Word and item position data:
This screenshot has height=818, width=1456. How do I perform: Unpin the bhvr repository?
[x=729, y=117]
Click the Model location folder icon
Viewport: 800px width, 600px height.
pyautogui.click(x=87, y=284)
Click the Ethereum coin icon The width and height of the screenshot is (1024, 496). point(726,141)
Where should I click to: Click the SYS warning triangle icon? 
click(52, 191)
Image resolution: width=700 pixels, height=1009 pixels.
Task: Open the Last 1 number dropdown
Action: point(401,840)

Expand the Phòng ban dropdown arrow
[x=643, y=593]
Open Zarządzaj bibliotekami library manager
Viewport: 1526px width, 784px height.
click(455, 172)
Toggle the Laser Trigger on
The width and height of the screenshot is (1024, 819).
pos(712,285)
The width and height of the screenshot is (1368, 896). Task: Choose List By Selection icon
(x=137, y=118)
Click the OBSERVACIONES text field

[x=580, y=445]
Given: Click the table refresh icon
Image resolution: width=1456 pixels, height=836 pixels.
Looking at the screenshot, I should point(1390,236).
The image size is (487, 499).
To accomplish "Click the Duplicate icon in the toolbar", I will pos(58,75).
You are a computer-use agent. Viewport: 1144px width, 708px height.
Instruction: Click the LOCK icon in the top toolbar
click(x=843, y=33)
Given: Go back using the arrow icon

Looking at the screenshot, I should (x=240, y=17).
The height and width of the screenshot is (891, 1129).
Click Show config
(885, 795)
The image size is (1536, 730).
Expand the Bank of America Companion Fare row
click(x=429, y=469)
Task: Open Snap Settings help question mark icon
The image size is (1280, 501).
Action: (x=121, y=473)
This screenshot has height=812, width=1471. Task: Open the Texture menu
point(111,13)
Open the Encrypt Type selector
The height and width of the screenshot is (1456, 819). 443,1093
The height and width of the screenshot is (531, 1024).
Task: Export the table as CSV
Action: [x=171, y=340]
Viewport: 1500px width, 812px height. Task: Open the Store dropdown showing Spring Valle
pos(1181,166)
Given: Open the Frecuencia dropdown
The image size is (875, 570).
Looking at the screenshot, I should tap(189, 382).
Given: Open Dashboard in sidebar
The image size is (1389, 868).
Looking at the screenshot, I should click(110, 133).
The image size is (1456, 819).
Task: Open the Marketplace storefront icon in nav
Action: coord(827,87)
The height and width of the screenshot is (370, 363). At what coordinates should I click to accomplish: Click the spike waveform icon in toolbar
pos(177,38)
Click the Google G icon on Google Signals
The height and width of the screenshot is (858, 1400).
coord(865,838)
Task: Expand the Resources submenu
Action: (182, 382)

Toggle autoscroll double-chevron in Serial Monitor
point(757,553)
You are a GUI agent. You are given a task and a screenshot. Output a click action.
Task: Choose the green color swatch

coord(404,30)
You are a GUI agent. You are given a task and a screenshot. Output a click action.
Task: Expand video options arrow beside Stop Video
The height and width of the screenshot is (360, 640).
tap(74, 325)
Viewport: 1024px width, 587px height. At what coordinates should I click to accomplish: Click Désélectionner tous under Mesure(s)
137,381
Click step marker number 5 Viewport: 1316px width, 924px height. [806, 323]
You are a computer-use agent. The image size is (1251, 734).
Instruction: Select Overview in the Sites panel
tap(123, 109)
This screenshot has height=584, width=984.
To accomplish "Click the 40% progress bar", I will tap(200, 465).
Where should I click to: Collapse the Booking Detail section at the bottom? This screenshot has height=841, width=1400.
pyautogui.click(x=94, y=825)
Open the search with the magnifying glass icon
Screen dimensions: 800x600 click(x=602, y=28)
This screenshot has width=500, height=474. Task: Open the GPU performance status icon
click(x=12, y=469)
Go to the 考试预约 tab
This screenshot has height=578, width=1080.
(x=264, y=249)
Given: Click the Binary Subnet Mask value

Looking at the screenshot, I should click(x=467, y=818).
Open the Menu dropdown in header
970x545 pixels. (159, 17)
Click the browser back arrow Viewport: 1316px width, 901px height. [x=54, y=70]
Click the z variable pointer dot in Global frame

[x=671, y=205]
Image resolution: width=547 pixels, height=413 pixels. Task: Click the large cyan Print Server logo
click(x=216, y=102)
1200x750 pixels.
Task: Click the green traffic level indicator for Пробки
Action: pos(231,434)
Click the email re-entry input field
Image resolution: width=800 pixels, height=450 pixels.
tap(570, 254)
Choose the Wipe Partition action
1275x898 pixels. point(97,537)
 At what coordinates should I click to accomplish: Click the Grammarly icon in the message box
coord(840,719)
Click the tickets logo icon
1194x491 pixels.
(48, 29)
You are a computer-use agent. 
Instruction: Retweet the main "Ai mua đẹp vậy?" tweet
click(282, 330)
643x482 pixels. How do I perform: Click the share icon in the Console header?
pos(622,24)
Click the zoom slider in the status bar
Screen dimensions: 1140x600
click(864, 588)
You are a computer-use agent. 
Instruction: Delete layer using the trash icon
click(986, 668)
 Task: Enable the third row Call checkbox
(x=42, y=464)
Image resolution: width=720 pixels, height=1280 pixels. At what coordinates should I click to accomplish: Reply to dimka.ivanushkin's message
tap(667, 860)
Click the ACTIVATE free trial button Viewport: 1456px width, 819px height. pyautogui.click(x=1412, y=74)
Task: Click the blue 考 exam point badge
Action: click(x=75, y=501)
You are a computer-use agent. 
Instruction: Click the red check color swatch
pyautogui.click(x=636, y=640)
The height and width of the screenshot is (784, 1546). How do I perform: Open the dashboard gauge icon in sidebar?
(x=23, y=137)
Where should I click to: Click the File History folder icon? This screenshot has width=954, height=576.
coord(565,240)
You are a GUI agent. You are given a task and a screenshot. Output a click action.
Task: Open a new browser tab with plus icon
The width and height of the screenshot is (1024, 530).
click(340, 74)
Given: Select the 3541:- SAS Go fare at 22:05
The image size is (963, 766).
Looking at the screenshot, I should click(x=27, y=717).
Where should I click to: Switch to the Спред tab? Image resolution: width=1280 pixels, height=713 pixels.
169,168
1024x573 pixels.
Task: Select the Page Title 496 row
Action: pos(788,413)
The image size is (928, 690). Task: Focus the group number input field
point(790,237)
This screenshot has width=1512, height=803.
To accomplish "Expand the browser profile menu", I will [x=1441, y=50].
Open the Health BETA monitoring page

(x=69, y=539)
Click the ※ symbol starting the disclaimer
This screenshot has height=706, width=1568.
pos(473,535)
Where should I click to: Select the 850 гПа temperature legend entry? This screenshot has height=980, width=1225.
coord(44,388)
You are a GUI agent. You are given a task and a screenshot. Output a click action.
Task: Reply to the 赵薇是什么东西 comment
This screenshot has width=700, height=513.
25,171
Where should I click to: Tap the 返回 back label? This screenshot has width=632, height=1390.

▸ **Set problem**:
Please rewrite the listing above, replacing "Ethereum" with "Bitcoin" and keeping everything else the same.

▸ **Output for this exercise**:
This screenshot has height=818, width=1456. How do I perform: Unpin the bhvr repository?
[x=729, y=117]
Click the Model location folder icon
Viewport: 800px width, 600px height.
pyautogui.click(x=87, y=284)
Click the Bitcoin coin icon The width and height of the screenshot is (1024, 496). point(726,141)
Where should I click to: Click the SYS warning triangle icon? 
click(52, 191)
Image resolution: width=700 pixels, height=1009 pixels.
Task: Open the Last 1 number dropdown
Action: point(401,840)

Expand the Phòng ban dropdown arrow
[x=643, y=593]
Open Zarządzaj bibliotekami library manager
Viewport: 1526px width, 784px height.
click(455, 172)
Toggle the Laser Trigger on
The width and height of the screenshot is (1024, 819).
pos(712,285)
The width and height of the screenshot is (1368, 896). Task: Choose List By Selection icon
(x=137, y=118)
Click the OBSERVACIONES text field

[x=580, y=445]
Given: Click the table refresh icon
Image resolution: width=1456 pixels, height=836 pixels.
Looking at the screenshot, I should point(1390,236).
The image size is (487, 499).
To accomplish "Click the Duplicate icon in the toolbar", I will pos(58,75).
You are a computer-use agent. Viewport: 1144px width, 708px height.
Instruction: Click the LOCK icon in the top toolbar
click(x=843, y=33)
Given: Go back using the arrow icon

Looking at the screenshot, I should (x=240, y=17).
The height and width of the screenshot is (891, 1129).
Click Show config
(885, 795)
The image size is (1536, 730).
Expand the Bank of America Companion Fare row
click(x=429, y=469)
Task: Open Snap Settings help question mark icon
The image size is (1280, 501).
Action: (x=121, y=473)
This screenshot has height=812, width=1471. Task: Open the Texture menu
point(111,13)
Open the Encrypt Type selector
The height and width of the screenshot is (1456, 819). 443,1093
The height and width of the screenshot is (531, 1024).
Task: Export the table as CSV
Action: [x=171, y=340]
Viewport: 1500px width, 812px height. Task: Open the Store dropdown showing Spring Valle
pos(1181,166)
Given: Open the Frecuencia dropdown
The image size is (875, 570).
Looking at the screenshot, I should tap(189, 382).
Given: Open Dashboard in sidebar
The image size is (1389, 868).
Looking at the screenshot, I should click(110, 133).
The image size is (1456, 819).
Task: Open the Marketplace storefront icon in nav
Action: coord(827,87)
The height and width of the screenshot is (370, 363). At what coordinates should I click to accomplish: Click the spike waveform icon in toolbar
pos(177,38)
Click the Google G icon on Google Signals
The height and width of the screenshot is (858, 1400).
coord(865,838)
Task: Expand the Resources submenu
Action: (182, 382)

Toggle autoscroll double-chevron in Serial Monitor
point(757,553)
You are a GUI agent. You are given a task and a screenshot. Output a click action.
Task: Choose the green color swatch

coord(404,30)
You are a GUI agent. You are given a task and a screenshot. Output a click action.
Task: Expand video options arrow beside Stop Video
The height and width of the screenshot is (360, 640).
tap(74, 325)
Viewport: 1024px width, 587px height. At what coordinates should I click to accomplish: Click Désélectionner tous under Mesure(s)
137,381
Click step marker number 5 Viewport: 1316px width, 924px height. [806, 323]
You are a computer-use agent. The image size is (1251, 734).
Instruction: Select Overview in the Sites panel
tap(123, 109)
This screenshot has height=584, width=984.
To accomplish "Click the 40% progress bar", I will tap(200, 465).
Where should I click to: Collapse the Booking Detail section at the bottom? This screenshot has height=841, width=1400.
pyautogui.click(x=94, y=825)
Open the search with the magnifying glass icon
Screen dimensions: 800x600 click(x=602, y=28)
This screenshot has width=500, height=474. Task: Open the GPU performance status icon
click(x=12, y=469)
Go to the 考试预约 tab
This screenshot has height=578, width=1080.
(x=264, y=249)
Given: Click the Binary Subnet Mask value

Looking at the screenshot, I should click(x=467, y=818).
Open the Menu dropdown in header
970x545 pixels. (159, 17)
Click the browser back arrow Viewport: 1316px width, 901px height. [x=54, y=70]
Click the z variable pointer dot in Global frame

[x=671, y=205]
Image resolution: width=547 pixels, height=413 pixels. Task: Click the large cyan Print Server logo
click(x=216, y=102)
1200x750 pixels.
Task: Click the green traffic level indicator for Пробки
Action: pos(231,434)
Click the email re-entry input field
Image resolution: width=800 pixels, height=450 pixels.
tap(570, 254)
Choose the Wipe Partition action
1275x898 pixels. point(97,537)
 At what coordinates should I click to accomplish: Click the Grammarly icon in the message box
coord(840,719)
Click the tickets logo icon
1194x491 pixels.
(48, 29)
You are a computer-use agent. 
Instruction: Retweet the main "Ai mua đẹp vậy?" tweet
click(282, 330)
643x482 pixels. How do I perform: Click the share icon in the Console header?
pos(622,24)
Click the zoom slider in the status bar
Screen dimensions: 1140x600
click(864, 588)
You are a computer-use agent. 
Instruction: Delete layer using the trash icon
click(986, 668)
 Task: Enable the third row Call checkbox
(x=42, y=464)
Image resolution: width=720 pixels, height=1280 pixels. At what coordinates should I click to accomplish: Reply to dimka.ivanushkin's message
tap(667, 860)
Click the ACTIVATE free trial button Viewport: 1456px width, 819px height. pyautogui.click(x=1412, y=74)
Task: Click the blue 考 exam point badge
Action: click(x=75, y=501)
You are a computer-use agent. 
Instruction: Click the red check color swatch
pyautogui.click(x=636, y=640)
The height and width of the screenshot is (784, 1546). How do I perform: Open the dashboard gauge icon in sidebar?
(x=23, y=137)
Where should I click to: Click the File History folder icon? This screenshot has width=954, height=576.
coord(565,240)
You are a GUI agent. You are given a task and a screenshot. Output a click action.
Task: Open a new browser tab with plus icon
The width and height of the screenshot is (1024, 530).
click(340, 74)
Given: Select the 3541:- SAS Go fare at 22:05
The image size is (963, 766).
Looking at the screenshot, I should click(x=27, y=717).
Where should I click to: Switch to the Спред tab? Image resolution: width=1280 pixels, height=713 pixels.
169,168
1024x573 pixels.
Task: Select the Page Title 496 row
Action: pos(788,413)
The image size is (928, 690). Task: Focus the group number input field
point(790,237)
This screenshot has width=1512, height=803.
To accomplish "Expand the browser profile menu", I will [x=1441, y=50].
Open the Health BETA monitoring page

(x=69, y=539)
Click the ※ symbol starting the disclaimer
This screenshot has height=706, width=1568.
pos(473,535)
Where should I click to: Select the 850 гПа temperature legend entry? This screenshot has height=980, width=1225.
coord(44,388)
You are a GUI agent. You are given a task and a screenshot. Output a click action.
Task: Reply to the 赵薇是什么东西 comment
This screenshot has width=700, height=513.
25,171
Where should I click to: Tap the 返回 back label? This screenshot has width=632, height=1390.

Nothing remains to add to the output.